■ **EXCERPT**:
WARNING: Before you read this, prepare to say goodbye to your favourite £20 tops from your pick me up shops, because behind your ‘pick me up’ is the harsh reality of underpaid garment workers in dangerous conditions, contaminated water and an epidemic of diseases.
It's safe to say that most of us have heard of the phrase 'fast fashion'. But what does it really mean?
In recent years, the way we shop has completely changed, with high street brands and online shopping, we shop as fast as we eat. The nature of shopping has evolved into disposable clothing, with a 'buy now, think later' attitude, because when there are £3 bikini's available, why not right?
Prices have gone down, but the costs remain the same.
Which poses the question, who is bearing the cost?
Fast fashion brands are demanding production of clothes - fast and cheap. The bargaining power of the disposable fashion giants forces manufactures to agree to the production of items for next to nothing.
What about the people?
We know that the majority of our clothes are produced in China, India and Bangladesh. We know that factory workers earn as little as $3 a day. But we are often fed the line that the people need work and it is better than the alternatives they are faced with. However the reality is that garment workers have been beaten for attempting to create unions to enforce their basic rights not only as workers but as humans such as minimum wages and working conditions that won't result in their death. At least 3 people were killed during minimum wage protests in Cambodia where officers opened fire and we saw just how dangerous going to work can be for a garment worker with the Rana Plaza disaster in 2013. Workers had noticed deep cracks in the building the day before and urged their managers not to force them to go inside. However, work continued as usual and before 9am the building collapsed killing 1,134 people.
What about our health?

■ **STORED DATA**:
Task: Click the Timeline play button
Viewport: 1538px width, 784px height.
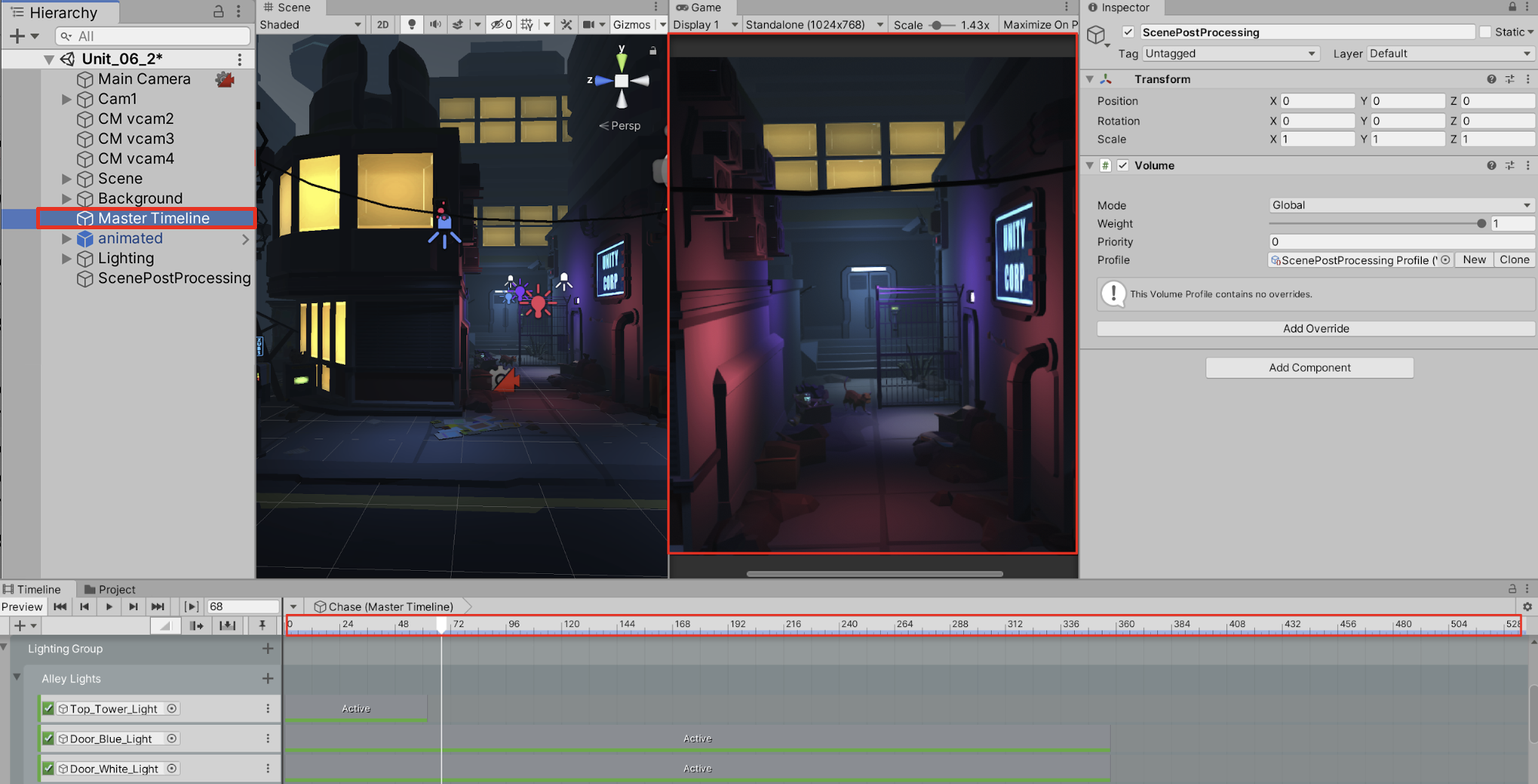Action: pos(108,607)
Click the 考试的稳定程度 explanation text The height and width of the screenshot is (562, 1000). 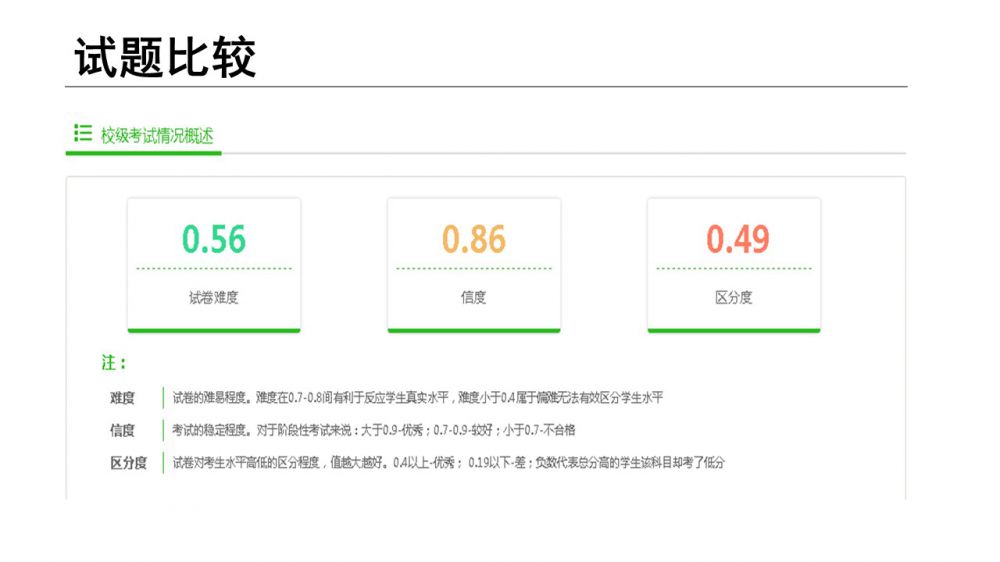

■ **LIST OF TASKS**:
1. Can you copy the fast fashion article word for word, beginning at "In recent years, the" and ending after "about the people?"?
2. Do these statements agree with the fast fashion article? For each, answer yes or no and quote the deciding words. (a) Factory workers earn as little as $5 a day. (b) Workers had noticed deep cracks in the Rana Plaza building the day before it collapsed. (c) The Rana Plaza building collapsed before 9am.

■ **OUTPUTS IN ORDER**:
1.
In recent years, the way we shop has completely changed, with high street brands and online shopping, we shop as fast as we eat. The nature of shopping has evolved into disposable clothing, with a 'buy now, think later' attitude, because when there are £3 bikini's available, why not right?
Prices have gone down, but the costs remain the same.
Which poses the question, who is bearing the cost?
Fast fashion brands are demanding production of clothes - fast and cheap. The bargaining power of the disposable fashion giants forces manufactures to agree to the production of items for next to nothing.
What about the people?

2.
(a) No: "We know that factory workers earn as little as $3 a day."
(b) Yes: "Workers had noticed deep cracks in the building the day before"
(c) Yes: "before 9am the building collapsed killing 1,134 people."